Suono, dunque penso
Il saggio
Da dove viene la musica e, più in generale, l’arte? Dopo l’avvento delle neuroscienze, è diventato difficile, come accadeva ai tempi di un Cartesio o di un Locke, fare affermazioni che non tengano conto della convergenza di fattori molteplici e interdipendenti in un medesimo progetto. E su questa strada di una lettura complessa, multilaterale, dinamica del fenomeno musicale si mette l’autore di questo bel saggio per trovare “l’origine”, non nel senso di “una genesi empirica”, ma di “una ritmica dell’accadere e del trascorrere degli eventi, la quale deve coinvolgere sia la preistoria che la post-storia di un’idea”.
Vengono passate in rassegna le diverse prospettive teoriche, da quella romantica (che fa derivare l’arte dall’ispirazione svincolata da regole e strutture) a quella cognitivista (in base alla quale esistono programmi universali di comportamento, schemi apriori inaggirabili), da quella comportamentista (secondo cui, al netto dei presupposti biologici, sarebbero i fattori storici e culturali a determinare il linguaggio musicale), a quella darwinista, oggigiorno ripresa da psicologi e musicologi evoluzionisti tra cui Ellen Dissanayake e Winfred Menninghaus per i quali l’evoluzionismo offre la possibilità di comprendere un grande spettro di espressioni umane legate alla musica che vanno da quelle adattive a quelle creative, da quelle cooperative a quelle emotive, da quelle funzionali a quelle ludiche e rituali, a metà strada tra logica e non logica.
Quest’ultima prospettiva, nelle parole dell’autore, sembra la più adatta a rendere conto della complessità e della versatilità del linguaggio musicale, cioè di quella varietà sorprendente di attività e di funzioni che coesistono al suo interno.

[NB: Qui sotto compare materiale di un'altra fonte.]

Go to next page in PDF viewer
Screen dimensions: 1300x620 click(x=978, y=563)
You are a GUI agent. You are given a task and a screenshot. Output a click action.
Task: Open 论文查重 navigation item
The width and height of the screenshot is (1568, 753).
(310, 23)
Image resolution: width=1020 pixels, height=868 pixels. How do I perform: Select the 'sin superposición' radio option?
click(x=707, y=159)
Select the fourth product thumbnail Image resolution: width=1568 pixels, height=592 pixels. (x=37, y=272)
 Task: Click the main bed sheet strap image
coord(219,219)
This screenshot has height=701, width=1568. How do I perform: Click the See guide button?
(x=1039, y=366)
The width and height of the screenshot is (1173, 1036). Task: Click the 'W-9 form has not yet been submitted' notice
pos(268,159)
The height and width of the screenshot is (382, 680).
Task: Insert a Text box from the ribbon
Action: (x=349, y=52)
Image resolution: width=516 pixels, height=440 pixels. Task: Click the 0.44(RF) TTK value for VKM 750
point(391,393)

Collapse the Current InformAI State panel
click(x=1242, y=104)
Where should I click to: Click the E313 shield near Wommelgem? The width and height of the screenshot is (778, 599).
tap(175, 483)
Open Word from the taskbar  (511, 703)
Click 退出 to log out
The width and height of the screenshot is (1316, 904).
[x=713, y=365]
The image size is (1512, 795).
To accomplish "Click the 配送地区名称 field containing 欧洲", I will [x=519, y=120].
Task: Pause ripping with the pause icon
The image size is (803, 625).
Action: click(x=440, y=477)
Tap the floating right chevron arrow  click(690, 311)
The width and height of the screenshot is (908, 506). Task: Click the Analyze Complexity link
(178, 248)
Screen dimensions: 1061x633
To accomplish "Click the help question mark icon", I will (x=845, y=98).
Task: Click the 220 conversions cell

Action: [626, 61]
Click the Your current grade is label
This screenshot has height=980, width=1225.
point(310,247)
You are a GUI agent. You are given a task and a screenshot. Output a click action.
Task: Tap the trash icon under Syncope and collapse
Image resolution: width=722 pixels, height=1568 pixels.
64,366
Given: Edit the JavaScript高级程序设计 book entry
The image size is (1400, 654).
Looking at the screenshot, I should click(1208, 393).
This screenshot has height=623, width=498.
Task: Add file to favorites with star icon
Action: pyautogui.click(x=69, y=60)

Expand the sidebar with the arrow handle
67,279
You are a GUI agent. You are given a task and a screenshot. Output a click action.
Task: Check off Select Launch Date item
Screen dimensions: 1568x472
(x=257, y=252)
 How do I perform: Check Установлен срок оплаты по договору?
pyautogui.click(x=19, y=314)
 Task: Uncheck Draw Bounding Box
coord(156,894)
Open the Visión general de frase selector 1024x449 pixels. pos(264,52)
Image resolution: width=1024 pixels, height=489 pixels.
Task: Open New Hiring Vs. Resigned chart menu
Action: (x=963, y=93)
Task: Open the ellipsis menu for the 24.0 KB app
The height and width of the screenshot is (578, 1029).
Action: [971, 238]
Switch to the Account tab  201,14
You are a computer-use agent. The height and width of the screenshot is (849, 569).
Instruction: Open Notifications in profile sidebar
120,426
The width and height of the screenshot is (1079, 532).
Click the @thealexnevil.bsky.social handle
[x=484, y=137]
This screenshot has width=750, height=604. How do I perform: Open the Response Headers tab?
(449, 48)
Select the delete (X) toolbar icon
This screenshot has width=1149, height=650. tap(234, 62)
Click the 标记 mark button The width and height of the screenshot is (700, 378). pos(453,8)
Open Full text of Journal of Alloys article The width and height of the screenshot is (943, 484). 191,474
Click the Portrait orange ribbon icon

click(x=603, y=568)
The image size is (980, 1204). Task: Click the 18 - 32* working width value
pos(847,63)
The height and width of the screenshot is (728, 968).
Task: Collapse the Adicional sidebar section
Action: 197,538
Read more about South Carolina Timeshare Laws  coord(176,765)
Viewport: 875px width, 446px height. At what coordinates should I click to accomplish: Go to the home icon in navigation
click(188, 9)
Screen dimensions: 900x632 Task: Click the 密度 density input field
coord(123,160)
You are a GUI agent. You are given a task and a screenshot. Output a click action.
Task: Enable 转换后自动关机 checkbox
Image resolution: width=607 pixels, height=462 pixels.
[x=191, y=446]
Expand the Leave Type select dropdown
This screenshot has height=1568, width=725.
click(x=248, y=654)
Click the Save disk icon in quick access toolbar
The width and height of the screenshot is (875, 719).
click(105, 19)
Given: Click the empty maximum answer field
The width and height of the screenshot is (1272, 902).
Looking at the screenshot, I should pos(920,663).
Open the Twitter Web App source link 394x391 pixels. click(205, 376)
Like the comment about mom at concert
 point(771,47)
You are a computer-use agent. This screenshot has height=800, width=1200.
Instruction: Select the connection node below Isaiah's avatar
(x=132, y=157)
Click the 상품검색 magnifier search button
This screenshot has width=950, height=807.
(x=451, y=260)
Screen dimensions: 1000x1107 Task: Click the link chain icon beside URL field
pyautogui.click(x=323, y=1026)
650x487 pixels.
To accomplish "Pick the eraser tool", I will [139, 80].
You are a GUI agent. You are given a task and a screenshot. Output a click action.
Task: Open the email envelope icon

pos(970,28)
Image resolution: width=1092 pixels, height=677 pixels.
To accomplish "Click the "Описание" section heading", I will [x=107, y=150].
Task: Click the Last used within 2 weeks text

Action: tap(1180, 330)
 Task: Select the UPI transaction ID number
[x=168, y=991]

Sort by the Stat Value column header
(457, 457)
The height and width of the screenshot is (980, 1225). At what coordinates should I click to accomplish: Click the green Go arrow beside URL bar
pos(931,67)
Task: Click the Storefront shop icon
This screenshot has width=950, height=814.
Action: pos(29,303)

“Pur partendo dagli assunti della teoria della mente elaborata dal cognitivismo, gli psicologi evoluzionisti hanno operato diverse resistenze all’idea modulare classica (anticipata da Chomsky sul piano linguistico e perfezionata da Fodor su quello cognitivo) circa l’esistenza di una architettura cognitiva costituita da strutture invarianti e universali basate su sistemi distinti e specifici, di natura computazionale, indifferenti al sostrato biologico che li ospita, per nulla o scarsamente sensibili alle pressioni ambientali […] i sostenitori di un programma di psicologia evoluzionistica (autori come Cosmides, Tooby, Pinker) accolgono l’ipotesi della mente modulare, ma tendono ad estenderne la portata ad una molteplicità di funzioni”.
Questo è un abstract, spero fedele, del libro.
Ma ci sono altri aspetti che è il caso di sottolineare a conferma di quanti ambiti questa indagine biomusicologica sia in grado di coinvolgere: l’antropologia e la retorica, la filosofia analitica e l’estetica, la linguistica e l’etica.
Il primo aspetto riguarda il rapporto tra musica e pratiche disinteressate, anti utilitaristiche. Ci sono state e ci sono culture in cui, alternativamente al mercato, viene praticata un’altra forma di scambio, quella studiata da Mauss (obbligo di dare di ricevere e di restituire) o da Polanyi (il dono senza tornaconto), da Caillé e Godbout (il dono come legame sociale) o da Derrida (il dono puro, immacolato). Ebbene questo tipo di scambi avvengono all’interno di cerimonie dove l’elemento musicale, ritmico, è parte integrante della comunicazione e della diffusione.
Il secondo aspetto riguarda la dialettica che rintracciamo nell’esperienza musicale tra vincoli genetici e possibilità, tra regole e trasgressione, tra tracciati e deviazioni, tra sonanze e dissonanze. Qualcosa di molto simile a quanto de Saussure ha visto nel linguaggio, in particolare nel movimento della langue e della parole.
Il terzo aspetto riguarda il rapporto tra musica e retorica visto che l’esercizio del logos come modalità persuasiva di un uditorio lo troviamo spesso congiunto con elementi sonori, ritmici, prosodici, oltre che visivi. Del resto la retorica, quando nasce, è una pratica orale e non può non tenere conto accanto all’inventio e alla dispositio anche dell’elocutio e dell’actio.